[Date Prev][Date Next] [Thread Prev][Thread Next] [Date Index] [Thread Index]

Re: Survey: utility of packaging Hipparcos star catalog?



On Thu, Apr 10, 2008 at 04:16:53PM -0700, Kevin B. McCarty wrote:

> I'm thinking of packaging the Hipparcos star catalog [1] for Debian.
That sounds great.

> It is already included in the stellarium-data, celestia-common and
> kstars-data packages [2,3,4] in some form, but it is in a binary
> format in the first two of these, and it seems to me that it might
> be useful to have the untouched original version available in a more
> general-purpose package.
I think those packages should (as you said) ultimately Depend on the
data package, and either be patched as needed to use that datafile or
run a postinst transformation script if that's really warrented.

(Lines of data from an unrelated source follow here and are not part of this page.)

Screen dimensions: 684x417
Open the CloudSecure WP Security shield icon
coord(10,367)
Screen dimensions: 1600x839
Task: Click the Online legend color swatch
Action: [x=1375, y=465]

> * Question 0: Does (or can) the astronomy software you maintain make use
> of the Hipparcos data in any way?
I maintain sextractor (for "source extraction", or detecting stars and
galaxies in images) and, until the QA group recently (and justifiably)
orphaned it, the saods9 image viewer.  I hope to continue its
maintenance in the future, but it's a difficult package (for reasons
documented in #465959).

sextractor isn't useful without images, however it can be useful to
combine images with pre-existing astrometric positions for computing
WCS transformation parameters for an image, after running sextractor
on it.  However I don't think hipparcos is anywhere near large enough
to be used as coordinate mapping input (I think USNO-B1 or NOMAD are
currently preferred in the general case).

Neither can DS9 directly make use of starlists, however given a list
of stars (eg. from known astrometric positions or output by
sextractor) it's possible to run something like: 

	<./star.pos awk '{print $2,$3}' |
	  sed -e 's/^/circle /' -e 's/$/ 7 +#color=red/' |
	  xpaset ds9 regions

That will put circles around the star positions from ./star.pos.
Again, however, Hipparcos is probably too sparse of a catalog to be
more than marginally useful in that context.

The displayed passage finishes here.